Bitcoin Layer-2 project Botanix is closing its network after concluding that demand for Bitcoin-native decentralized finance may not be high enough to sustain independent blockchain ecosystems under current market conditions.
In a lengthy post published on Tuesday, the team behind Botanix said users previously had to withdraw all Bitcoin and other assets from the network July 9, 2026when the federation plans to mop up the remaining funds.
The closure comes after nearly four years of development and more than a year of live mainnet operations built around Botanix’s Spiderchain architecture.
But unlike many failed crypto projects, Botanix didn’t blame security flaws, technical limitations or regulatory burdens.
Instead, the team openly questioned whether the broader market for Bitcoin-native DeFi infrastructure actually exists at scale.
“The honest answer we came to… is that it didn’t work,” the company wrote.
Botanix says the technology worked
The post repeatedly emphasized that the project’s infrastructure performed as intended.
According to Botanix:
- maintain the network 100% uptime,
- had zero safety incidents,
- incorporated 25 million transactions,
- and roughly put on 200,000 wallets organically without token incentives or airdrops.
The project also secured integrations with companies such as Chainlink, GMX, Morpho, Alchemy, Fireblocks, Galaxy and OKX Wallet.
Botanix additionally launched BINK, a self-custodial Bitcoin neobank with email login, Bitcoin-backed lending, and Lightning integration on iOS and Android devices.

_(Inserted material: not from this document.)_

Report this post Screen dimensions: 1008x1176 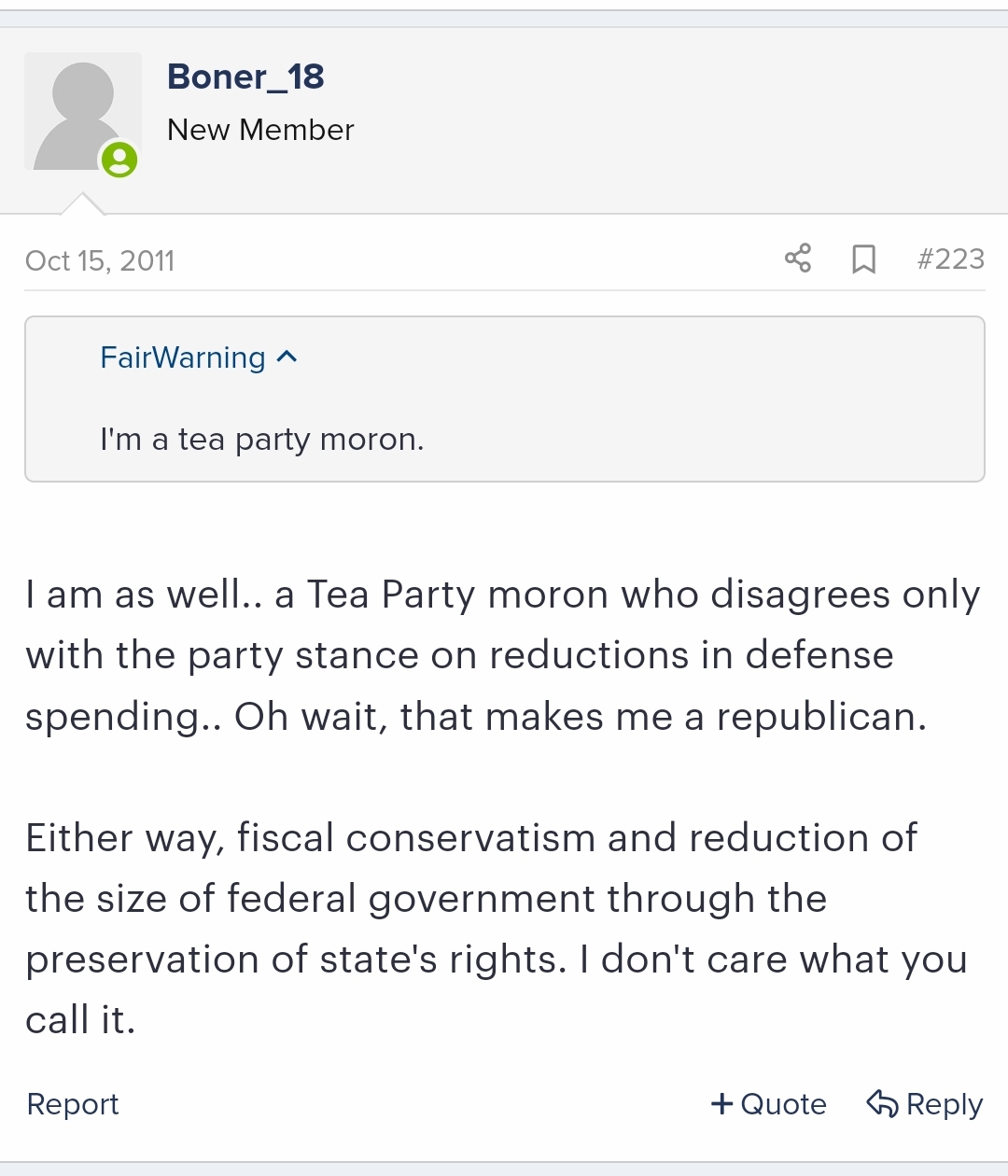pos(73,1104)
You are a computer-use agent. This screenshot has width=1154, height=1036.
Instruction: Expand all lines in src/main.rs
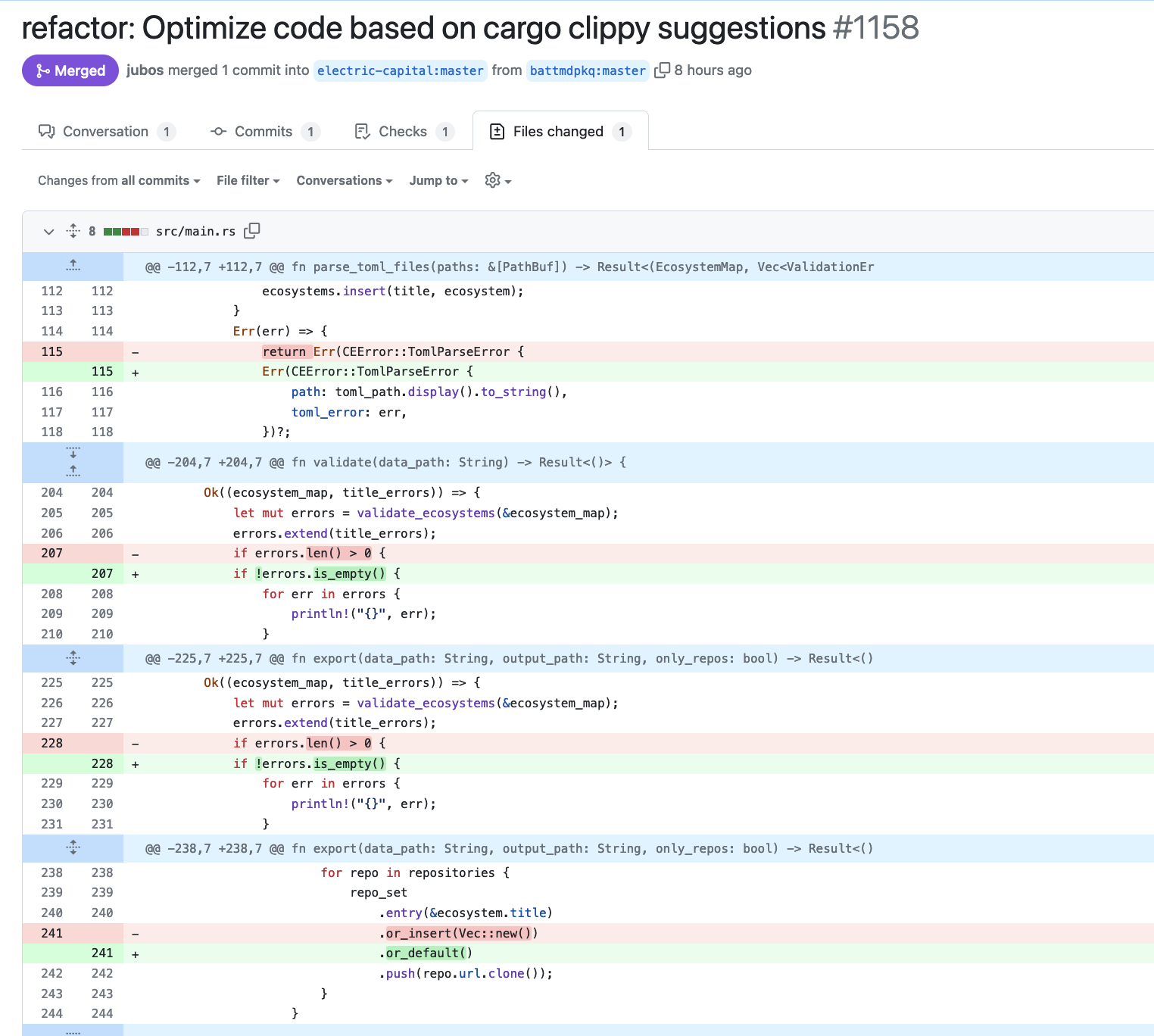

The team argued that the experiment failed economically rather than technically.
Users preferred convenience over Bitcoin-native infrastructure
One of the strongest conclusions in the shutdown notice focused on user behavior in the Bitcoin DeFi markets.
Botanix said most users seemed comfortable using packaged Bitcoin products like WBTC on Ethereum and mature general-purpose layer 2 ecosystems, rather than migrating to dedicated Bitcoin-native infrastructure.
“Users voted on their behavior,” the company writes.
The team argued that decentralization and Bitcoin-native trust assumptions became less important to users once cheaper and more convenient alternatives became widely available.
That argument is also consistent with broader market concentration trends in Bitcoin scalable ecosystems.
Data from DefiLlama shows that Bitcoin layer 2 activity remains heavily concentrated around a small number of established platforms.
Stacks account for approximately 41% of the sector, and Rootstock controls another 40%. Smaller ecosystems have only marginal market shares.


The concentration highlights the growing importance of distribution and user ownership in the crypto infrastructure markets.
Distribution is replacing infrastructure as the growth engine of crypto
The Botanix post also argued that crypto markets are increasingly consolidating around platforms that directly control user relationships and liquidity flows.
The company specifically pointed to Hyperliquid, Robinhood, centralized exchanges and major financial platforms as examples of distribution-driven growth models.
“We were and still are in favor of decentralization,” the team wrote, “but the current direction of growth in the chain is through distribution.”
The company also revealed that it had considered launching a token in the future. Yet it ultimately concluded that token incentives alone no longer ensured sustainable product-market fit across the sector.
Final summary
- Botanix is shutting down its Bitcoin Layer-2 network after concluding that demand for Bitcoin-native DeFi infrastructure may not yet exist at scale.
- The team said the technology technically worked, but users still preferred cheaper and more convenient alternatives.